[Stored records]
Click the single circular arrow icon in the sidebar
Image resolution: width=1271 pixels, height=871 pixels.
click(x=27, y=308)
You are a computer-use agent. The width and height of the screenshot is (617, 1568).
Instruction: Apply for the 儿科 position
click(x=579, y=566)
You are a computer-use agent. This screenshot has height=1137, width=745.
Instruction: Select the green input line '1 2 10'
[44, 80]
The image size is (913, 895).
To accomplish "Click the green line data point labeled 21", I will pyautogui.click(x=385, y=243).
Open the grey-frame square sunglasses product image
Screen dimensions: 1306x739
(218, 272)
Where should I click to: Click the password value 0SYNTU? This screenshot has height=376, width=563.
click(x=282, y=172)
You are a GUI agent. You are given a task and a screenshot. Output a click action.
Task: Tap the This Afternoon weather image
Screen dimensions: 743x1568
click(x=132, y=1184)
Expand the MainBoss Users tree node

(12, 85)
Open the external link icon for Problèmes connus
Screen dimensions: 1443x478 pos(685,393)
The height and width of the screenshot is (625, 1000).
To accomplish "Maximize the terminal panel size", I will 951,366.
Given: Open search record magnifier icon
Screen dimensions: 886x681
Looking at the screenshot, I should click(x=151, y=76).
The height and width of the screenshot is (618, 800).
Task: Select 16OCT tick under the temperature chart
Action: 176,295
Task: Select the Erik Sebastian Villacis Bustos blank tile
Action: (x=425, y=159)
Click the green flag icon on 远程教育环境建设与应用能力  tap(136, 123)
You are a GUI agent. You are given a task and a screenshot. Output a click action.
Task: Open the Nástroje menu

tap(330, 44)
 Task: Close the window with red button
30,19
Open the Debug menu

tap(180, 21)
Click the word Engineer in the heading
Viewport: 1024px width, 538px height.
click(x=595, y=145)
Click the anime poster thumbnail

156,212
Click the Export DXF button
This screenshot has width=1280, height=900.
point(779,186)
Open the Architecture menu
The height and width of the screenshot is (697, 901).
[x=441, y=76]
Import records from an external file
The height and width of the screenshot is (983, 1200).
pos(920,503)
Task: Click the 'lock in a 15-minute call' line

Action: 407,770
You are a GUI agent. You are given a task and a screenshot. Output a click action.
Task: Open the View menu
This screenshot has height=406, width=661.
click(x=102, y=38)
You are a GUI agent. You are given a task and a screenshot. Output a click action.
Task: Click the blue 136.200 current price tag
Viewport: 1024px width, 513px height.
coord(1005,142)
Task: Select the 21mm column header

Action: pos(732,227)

» Exercise objective: In full and word for word, set down the records shown above.

» Answer area:
Click the single circular arrow icon in the sidebar
Image resolution: width=1271 pixels, height=871 pixels.
click(x=27, y=308)
You are a computer-use agent. The width and height of the screenshot is (617, 1568).
Instruction: Apply for the 儿科 position
click(x=579, y=566)
You are a computer-use agent. This screenshot has height=1137, width=745.
Instruction: Select the green input line '1 2 10'
[44, 80]
The image size is (913, 895).
To accomplish "Click the green line data point labeled 21", I will pyautogui.click(x=385, y=243).
Open the grey-frame square sunglasses product image
Screen dimensions: 1306x739
(218, 272)
Where should I click to: Click the password value 0SYNTU? This screenshot has height=376, width=563.
click(x=282, y=172)
You are a GUI agent. You are given a task and a screenshot. Output a click action.
Task: Tap the This Afternoon weather image
Screen dimensions: 743x1568
click(x=132, y=1184)
Expand the MainBoss Users tree node

(12, 85)
Open the external link icon for Problèmes connus
Screen dimensions: 1443x478 pos(685,393)
The height and width of the screenshot is (625, 1000).
To accomplish "Maximize the terminal panel size", I will 951,366.
Given: Open search record magnifier icon
Screen dimensions: 886x681
Looking at the screenshot, I should click(x=151, y=76).
The height and width of the screenshot is (618, 800).
Task: Select 16OCT tick under the temperature chart
Action: 176,295
Task: Select the Erik Sebastian Villacis Bustos blank tile
Action: (x=425, y=159)
Click the green flag icon on 远程教育环境建设与应用能力  tap(136, 123)
You are a GUI agent. You are given a task and a screenshot. Output a click action.
Task: Open the Nástroje menu

tap(330, 44)
 Task: Close the window with red button
30,19
Open the Debug menu

tap(180, 21)
Click the word Engineer in the heading
Viewport: 1024px width, 538px height.
click(x=595, y=145)
Click the anime poster thumbnail

156,212
Click the Export DXF button
This screenshot has width=1280, height=900.
point(779,186)
Open the Architecture menu
The height and width of the screenshot is (697, 901).
[x=441, y=76]
Import records from an external file
The height and width of the screenshot is (983, 1200).
pos(920,503)
Task: Click the 'lock in a 15-minute call' line

Action: 407,770
You are a GUI agent. You are given a task and a screenshot. Output a click action.
Task: Open the View menu
This screenshot has height=406, width=661.
click(x=102, y=38)
You are a GUI agent. You are given a task and a screenshot. Output a click action.
Task: Click the blue 136.200 current price tag
Viewport: 1024px width, 513px height.
coord(1005,142)
Task: Select the 21mm column header

Action: pos(732,227)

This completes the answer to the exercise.